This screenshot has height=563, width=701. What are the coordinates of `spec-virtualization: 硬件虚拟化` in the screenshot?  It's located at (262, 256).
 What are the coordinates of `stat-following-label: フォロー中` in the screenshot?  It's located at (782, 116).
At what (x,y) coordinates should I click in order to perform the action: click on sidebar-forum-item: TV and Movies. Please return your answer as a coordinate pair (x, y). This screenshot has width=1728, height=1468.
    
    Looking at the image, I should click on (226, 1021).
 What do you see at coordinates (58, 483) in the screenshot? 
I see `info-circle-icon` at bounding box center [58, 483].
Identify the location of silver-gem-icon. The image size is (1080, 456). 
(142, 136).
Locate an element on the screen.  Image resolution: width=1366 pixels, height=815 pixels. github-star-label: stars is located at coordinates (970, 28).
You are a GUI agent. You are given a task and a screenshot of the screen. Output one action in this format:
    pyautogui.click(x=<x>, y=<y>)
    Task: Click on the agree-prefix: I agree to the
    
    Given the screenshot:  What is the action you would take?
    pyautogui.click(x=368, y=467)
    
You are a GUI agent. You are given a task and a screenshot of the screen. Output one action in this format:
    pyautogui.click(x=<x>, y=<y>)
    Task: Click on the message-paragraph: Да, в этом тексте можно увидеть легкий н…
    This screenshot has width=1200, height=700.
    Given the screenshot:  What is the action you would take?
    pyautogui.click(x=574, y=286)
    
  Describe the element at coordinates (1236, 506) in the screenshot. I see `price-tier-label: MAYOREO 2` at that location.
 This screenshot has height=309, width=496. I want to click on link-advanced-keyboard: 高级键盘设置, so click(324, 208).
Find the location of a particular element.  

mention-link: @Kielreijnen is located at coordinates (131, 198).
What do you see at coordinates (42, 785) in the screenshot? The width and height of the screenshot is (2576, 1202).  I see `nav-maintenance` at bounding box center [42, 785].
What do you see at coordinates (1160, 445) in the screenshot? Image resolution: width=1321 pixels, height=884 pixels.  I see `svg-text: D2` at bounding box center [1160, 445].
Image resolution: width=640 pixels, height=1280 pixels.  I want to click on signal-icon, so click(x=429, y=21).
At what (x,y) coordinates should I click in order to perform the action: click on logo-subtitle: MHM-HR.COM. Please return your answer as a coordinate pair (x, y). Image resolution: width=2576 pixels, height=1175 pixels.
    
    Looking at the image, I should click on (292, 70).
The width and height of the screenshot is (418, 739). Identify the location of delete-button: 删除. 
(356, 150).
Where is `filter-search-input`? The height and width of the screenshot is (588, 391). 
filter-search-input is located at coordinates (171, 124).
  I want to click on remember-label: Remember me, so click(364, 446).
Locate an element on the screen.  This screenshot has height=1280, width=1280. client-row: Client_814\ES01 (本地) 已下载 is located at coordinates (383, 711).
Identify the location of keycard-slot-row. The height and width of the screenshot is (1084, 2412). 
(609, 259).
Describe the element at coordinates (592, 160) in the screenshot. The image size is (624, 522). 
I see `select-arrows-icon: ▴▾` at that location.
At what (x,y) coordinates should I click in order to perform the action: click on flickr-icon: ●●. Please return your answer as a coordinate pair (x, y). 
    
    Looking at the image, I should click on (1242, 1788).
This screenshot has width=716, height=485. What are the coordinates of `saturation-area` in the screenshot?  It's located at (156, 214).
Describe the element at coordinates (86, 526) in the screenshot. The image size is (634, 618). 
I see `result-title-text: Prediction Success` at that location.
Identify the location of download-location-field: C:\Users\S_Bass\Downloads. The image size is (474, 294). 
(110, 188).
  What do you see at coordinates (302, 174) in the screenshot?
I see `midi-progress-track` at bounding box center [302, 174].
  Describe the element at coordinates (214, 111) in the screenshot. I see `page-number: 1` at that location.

########################################

▶ _PROMPT_
Reproduce the material from its first line through the line containing "mention-link: @Kielreijnen is", changing each "GUI agent" to "screen agent" and leaving everything else as is.

▶ _RESULT FOR THIS EXERCISE_
This screenshot has height=563, width=701. What are the coordinates of `spec-virtualization: 硬件虚拟化` in the screenshot?  It's located at (262, 256).
 What are the coordinates of `stat-following-label: フォロー中` in the screenshot?  It's located at (782, 116).
At what (x,y) coordinates should I click in order to perform the action: click on sidebar-forum-item: TV and Movies. Please return your answer as a coordinate pair (x, y). This screenshot has width=1728, height=1468.
    
    Looking at the image, I should click on (226, 1021).
 What do you see at coordinates (58, 483) in the screenshot? 
I see `info-circle-icon` at bounding box center [58, 483].
Identify the location of silver-gem-icon. The image size is (1080, 456). 
(142, 136).
Locate an element on the screen.  Image resolution: width=1366 pixels, height=815 pixels. github-star-label: stars is located at coordinates (970, 28).
You are a screen agent. You are given a task and a screenshot of the screen. Output one action in this format:
    pyautogui.click(x=<x>, y=<y>)
    Task: Click on the agree-prefix: I agree to the
    
    Given the screenshot:  What is the action you would take?
    pyautogui.click(x=368, y=467)
    
You are a screen agent. You are given a task and a screenshot of the screen. Output one action in this format:
    pyautogui.click(x=<x>, y=<y>)
    Task: Click on the message-paragraph: Да, в этом тексте можно увидеть легкий н…
    This screenshot has width=1200, height=700.
    Given the screenshot:  What is the action you would take?
    pyautogui.click(x=574, y=286)
    
  Describe the element at coordinates (1236, 506) in the screenshot. I see `price-tier-label: MAYOREO 2` at that location.
 This screenshot has height=309, width=496. I want to click on link-advanced-keyboard: 高级键盘设置, so click(324, 208).
Find the location of a particular element.  

mention-link: @Kielreijnen is located at coordinates (131, 198).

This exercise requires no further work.